Estarreceu diante de uma lápide, já em boa parte tomada pela destruição do tempo, mas que, ainda, com certo empenho, era possível ler um nome, para ele, tão familiar: Angélica.
Com as mãos trêmulas, a cabeça girando mais do que carrossel, limpou a casca limosa que cobria parte da lápide e pode ver nitidamente os longos cabelos em cachos dourados, os quais revelavam aquele lindo rosto da moça que o salvara da morte, e pela qual se apaixonara perdidamente. O retrato estava ali, pregado naquela lápide fria, que datava mais ou menos do tempo daquele carro antigo, que neste momento, mais do que nunca, sabia que existia, pois estava ali, parado na sua frente.

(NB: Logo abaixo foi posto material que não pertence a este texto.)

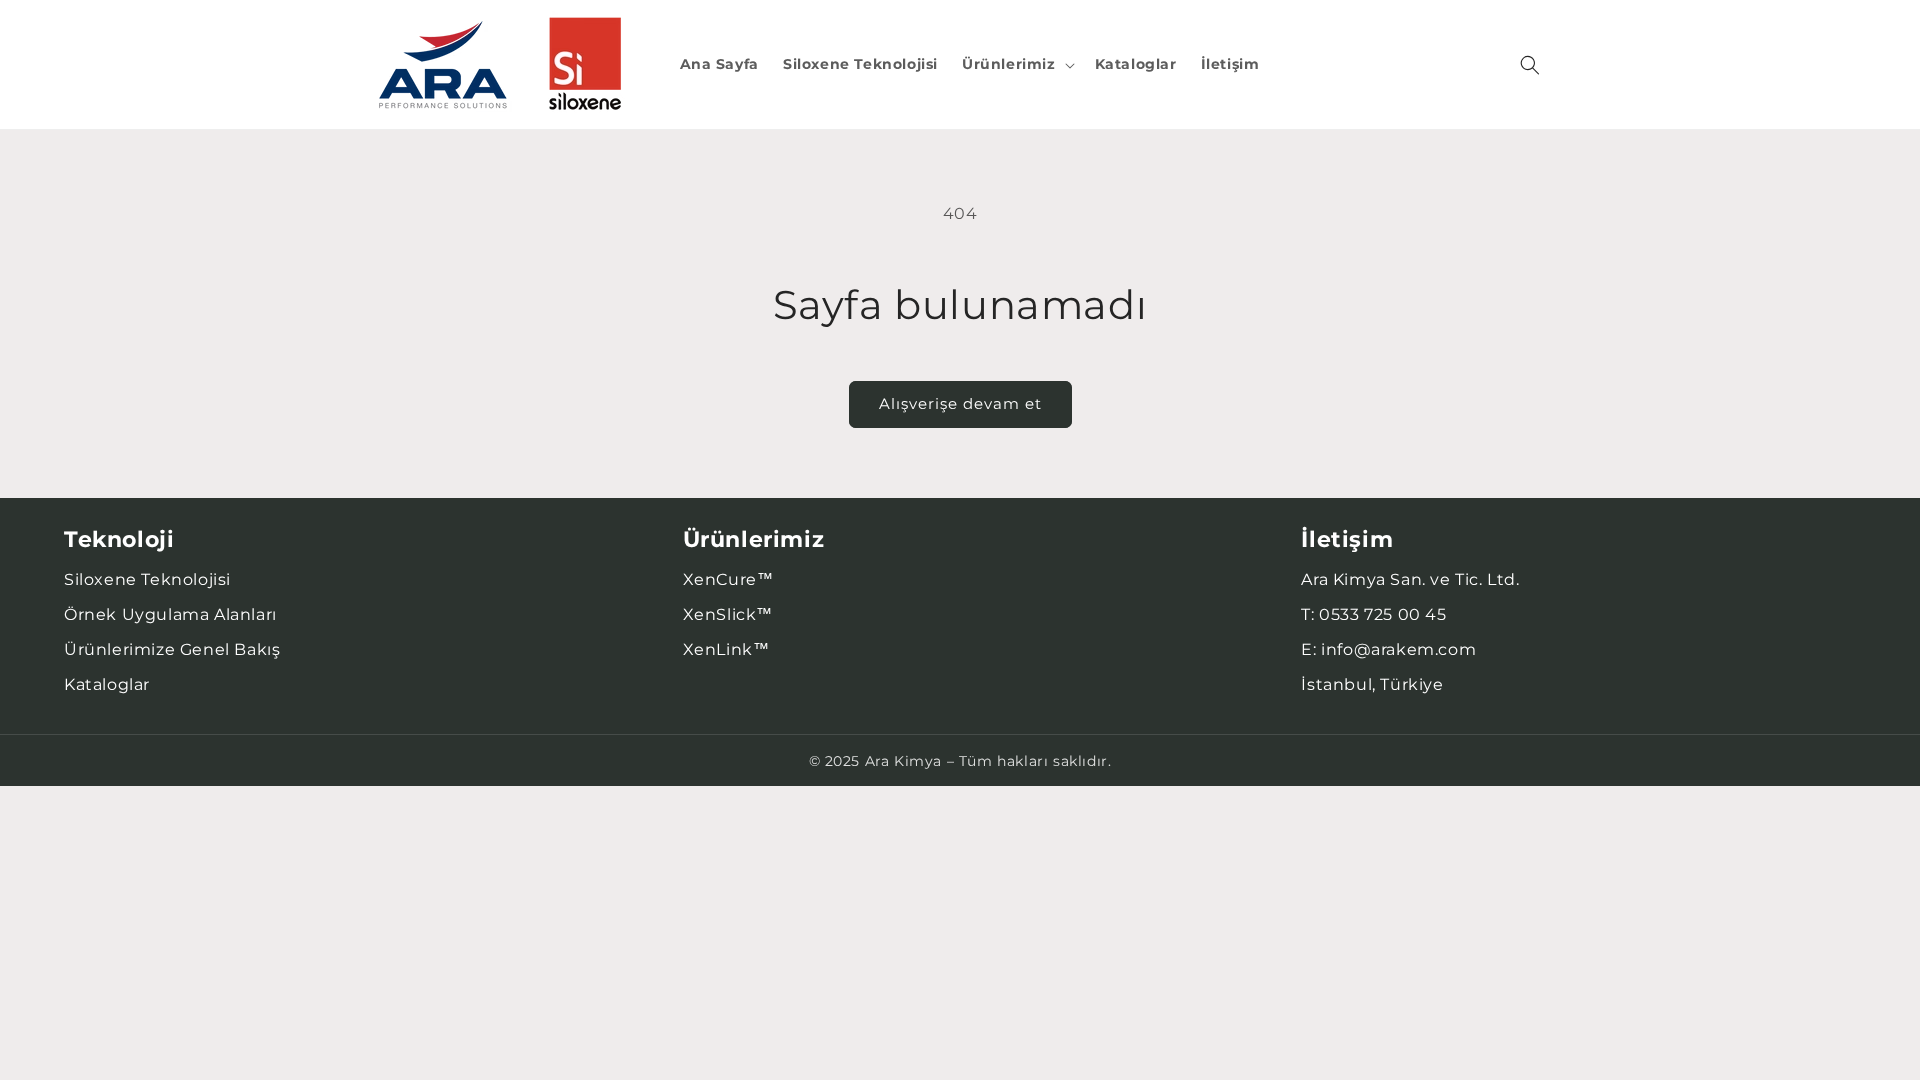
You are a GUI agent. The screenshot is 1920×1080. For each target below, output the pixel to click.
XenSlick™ (728, 614)
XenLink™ (726, 649)
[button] (1016, 64)
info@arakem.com (1398, 649)
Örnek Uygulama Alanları (170, 614)
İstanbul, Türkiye (1372, 684)
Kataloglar (107, 684)
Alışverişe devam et (960, 403)
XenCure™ (728, 579)
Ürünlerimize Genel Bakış (172, 649)
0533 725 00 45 (1382, 614)
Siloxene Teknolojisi (147, 579)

Rodopiou, caiu, com esforço se levantou, esfregou os olhos para ter a certeza de que a cena que via era real, pois seus olhos viram o que há tempo queria ver: um anjo que acenava de dentro do carro, o seu Anjo, Angel...a sua amada e tão esperada Angélica.
A porta se abriu. Ele se aproximou. Entrou. Fechou a porta.
E aspirou outra vez o perfume daqueles cabelos cacheados, e sentiu-os roçando sua face... Anjo, Angel, Angélica!
Os solavancos, dessa vez, pareciam desesperados cupidos que aproximavam seus corpos quentes e sedentos de desejos um pelo outro.